S. cerevisiae MMD1 gene complements the mitochondrial and temperature sensitive defects of mmd1-1 cells. (A) S. pombe mmd1-1 cells (MYP102) were grown in EMM medium, and mmd1-1 cells transformed with a multicopy plasmid (pURscMMD1) encoding S. cerevisiae MMD1 (MYP113) were cultured in EMM medium without uracil. Cells were grown at 23°C, incubated for 4 h at 37°C, stained with DASPMI, and analyzed by fluorescence microscopy. Bar, 2 μm. (B) Wild type and mmd1-1 transformed with the empty plasmid pUR19 (MYP219 and MYP220) as well as mmd1-1 transformed with pUR19scMMD1 were grown in liquid EMM medium without uracil and diluted to 107 cells/ml. Tenfold serial dilutions (10-μl aliquots) were spotted on solid EMM-uracil medium and incubated at 25 and 37°C for 4 d.

Mitochondrial Function in mmd1–1 Cells

Mutant mmd1 cells grew poorly on glycerol, suggesting a defect in mitochondrial energy metabolism. The lack of growth on this carbon source could indicate a defect in respiration, but mitochondria in mmd1 cells readily stained with DASPMI, a vital dye whose uptake depends on mitochondrial membrane potential (Bereiter-Hahn, 1976). Additionally, import of mitochondrially targeted GFP, a process dependent on membrane potential, seemed normal in mutant cells. To further evaluate the effect of mmd1 mutations on mitochondrial membrane potential, cells were analyzed by fluorescence-activated cell sorting after treatment with the potential-sensitive dye JC-1. Wild-type, mmd1-1, and Δmmd1 cells displayed the same fluorescence-activated cell sorting profiles (our unpublished data), indicating no effect of the mutations on mitochondrial membrane potential. To determine whether mmd1 affects cellular respiration, respiratory rates were measured using a polarographic Clark-type O2 electrode.
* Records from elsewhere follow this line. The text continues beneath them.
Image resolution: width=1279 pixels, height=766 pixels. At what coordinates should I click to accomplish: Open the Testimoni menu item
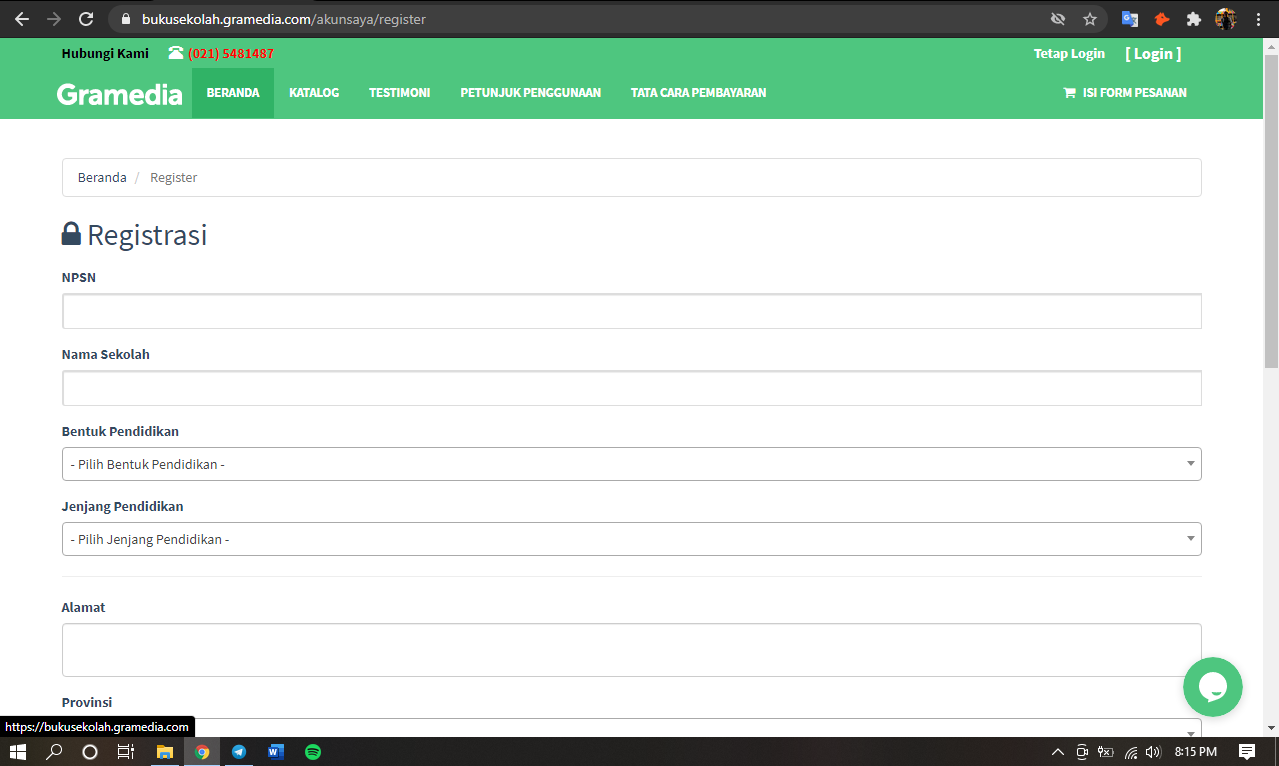pos(399,93)

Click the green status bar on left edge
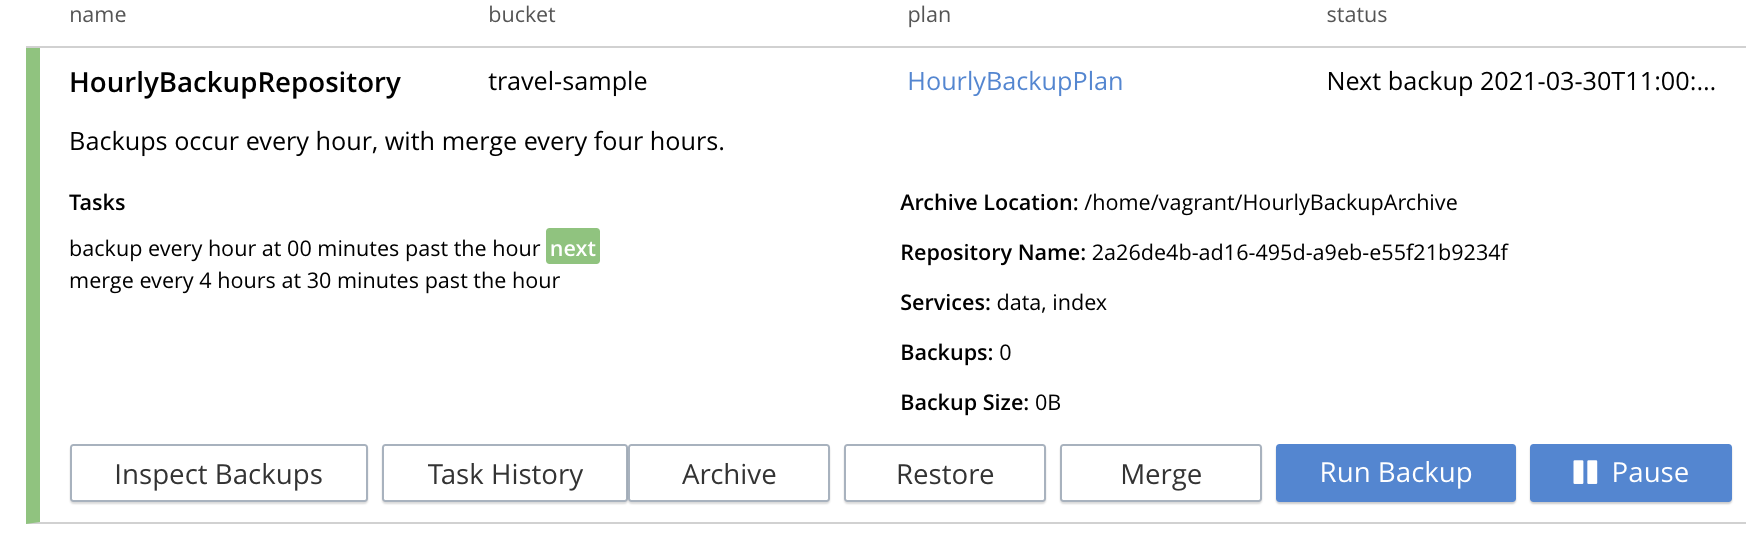pos(33,285)
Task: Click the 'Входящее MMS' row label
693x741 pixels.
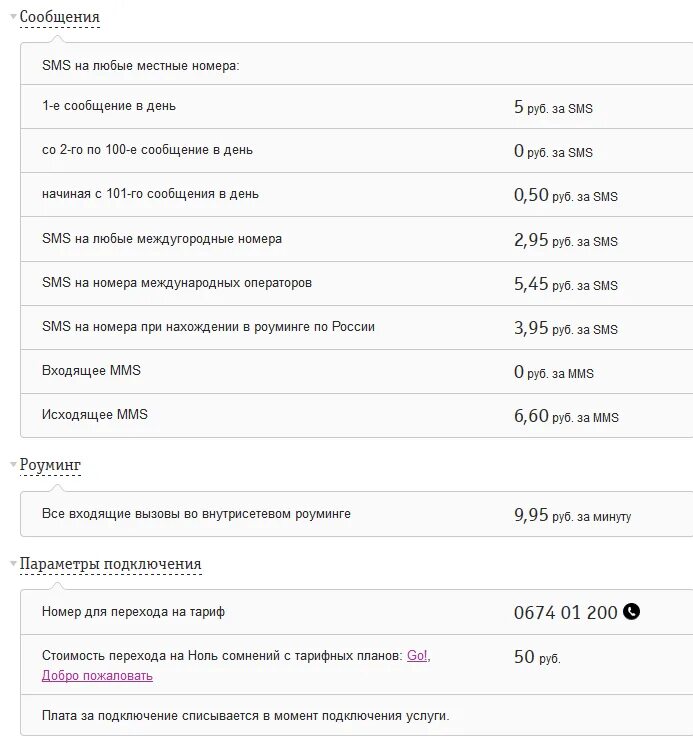Action: (x=91, y=370)
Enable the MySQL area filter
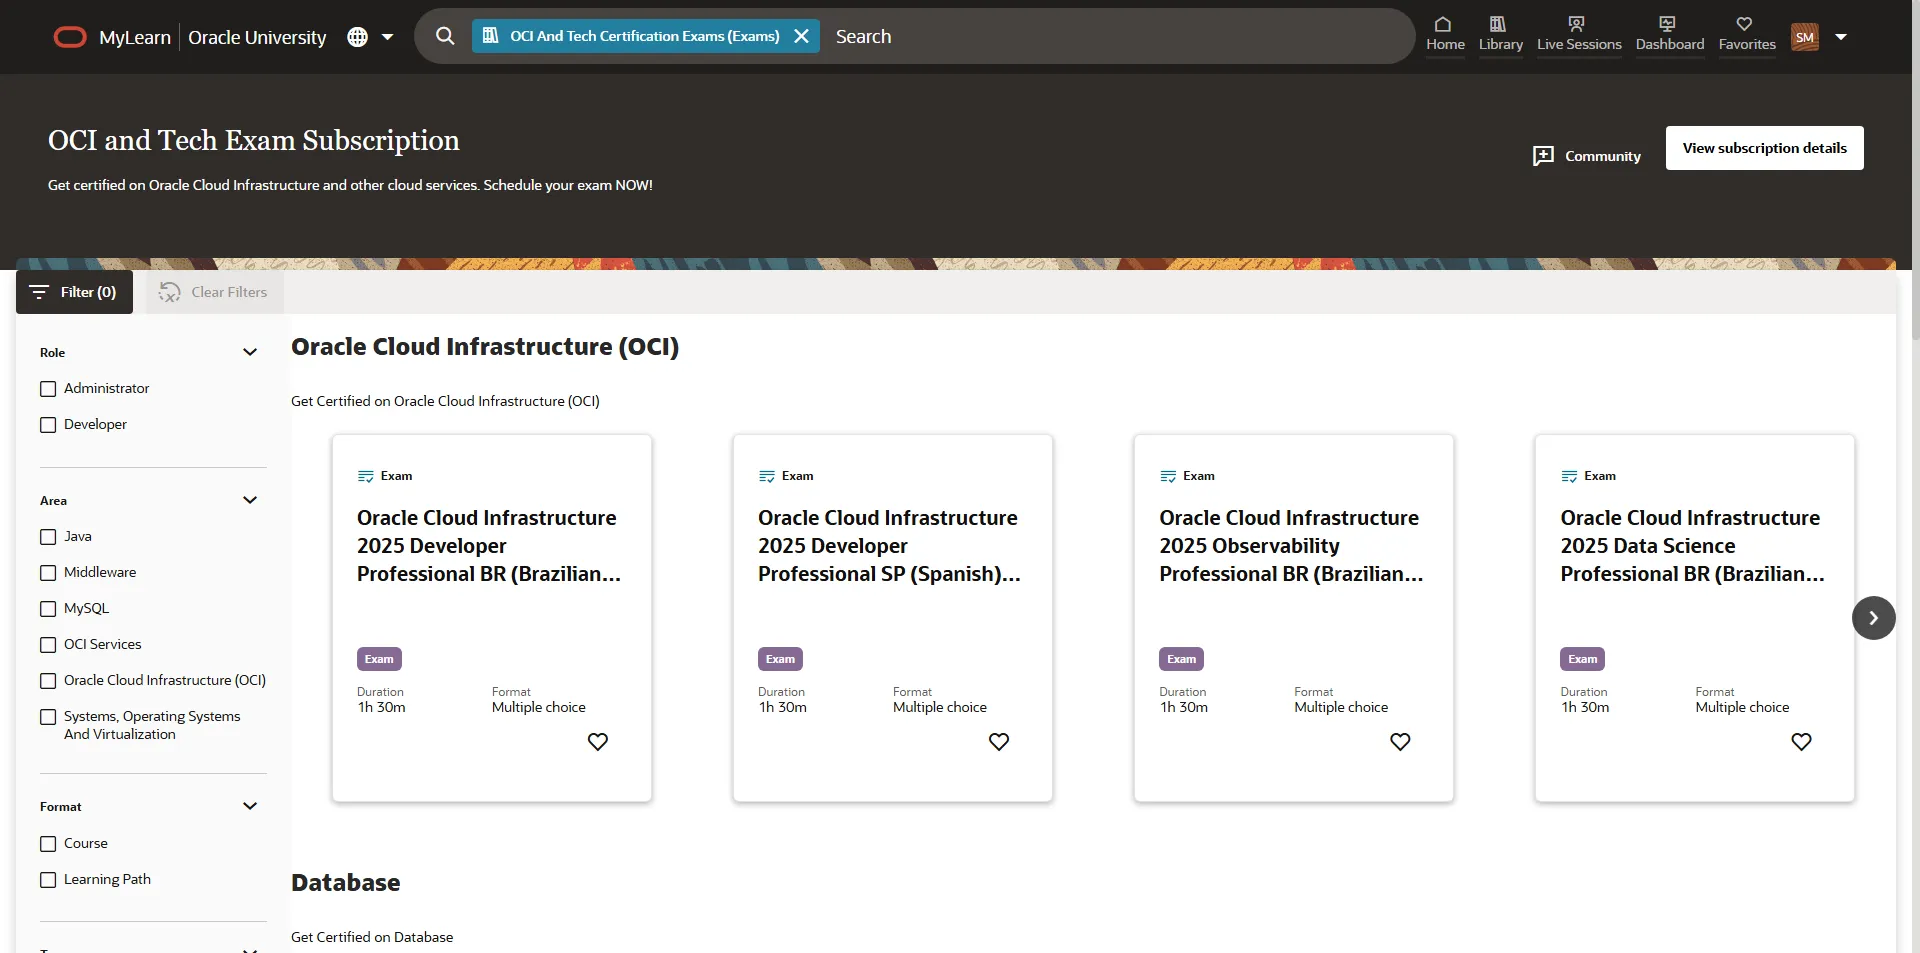Screen dimensions: 1920x953 [x=48, y=609]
Whole-cell respiratory rates of mmd1 cells were 44 ± 13% (n = 11) of the wild-type rate, indicating a modest respiratory deficiency.
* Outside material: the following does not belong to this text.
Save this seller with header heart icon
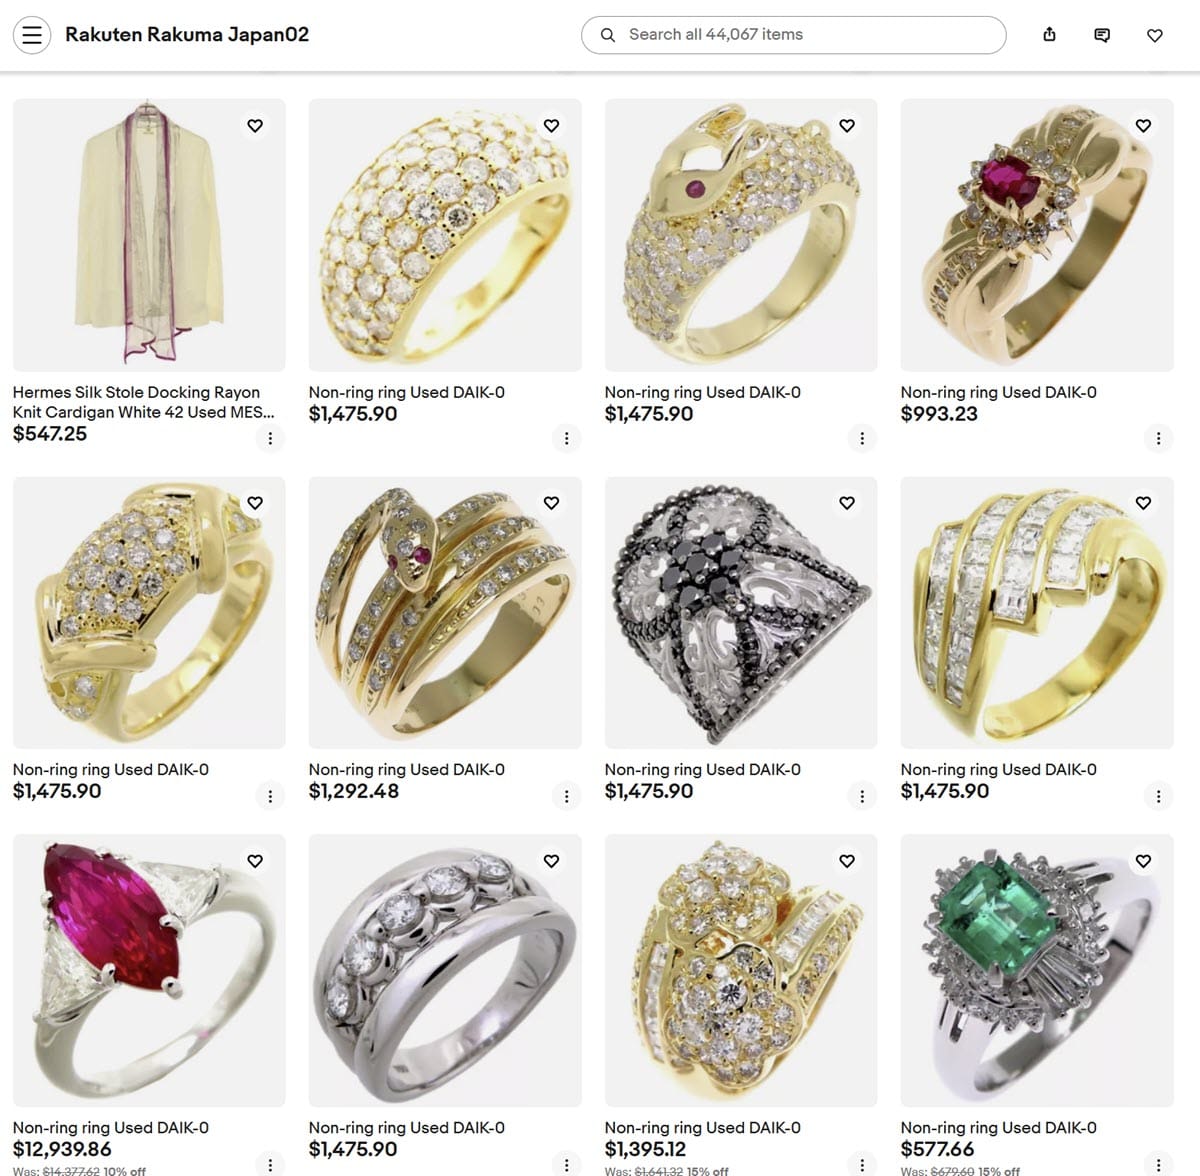1200x1176 pixels. tap(1154, 35)
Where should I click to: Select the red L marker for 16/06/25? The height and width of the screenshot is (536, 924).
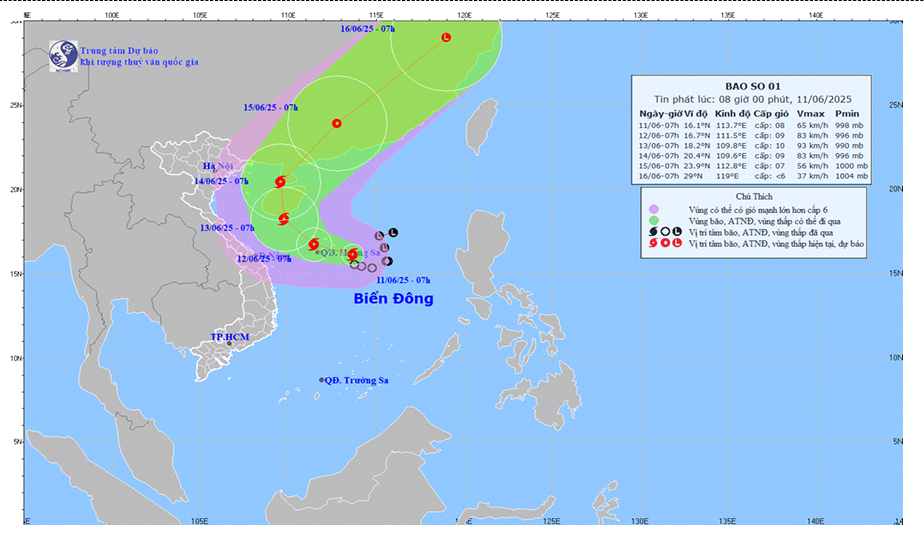point(446,38)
To further investigate how the inability to grow on glycerol relates to the defects in mitochondrial morphology apparent in mmd1 cells, suppressors of the glycerol growth defect were isolated. Six strains were identified that were able to grow on glycerol but also possessed aggregated mitochondria (like the original mmd1-1 mutant). Genetic analysis of one of these strains revealed that recovery of growth on glycerol was due to a single suppressing mutation (designated gly1-1), which mapped to an unidentified gene distinct from mmd1. Although cells with both mmd1 and gly1-1 grew at normal rates on glycerol, they remained temperature sensitive for growth on all carbon sources and possessed mitochondria with aberrant morphology and distribution (our unpublished data). In addition, the presence of the gly1 suppressor in mmd1 mutant cells restored respiratory rates to 73 ± 13% of wild-type levels. These results indicate that the abnormalities of mitochondrial distribution and morphology caused by mmd1-1 are not the direct result of an inability to grow on glycerol.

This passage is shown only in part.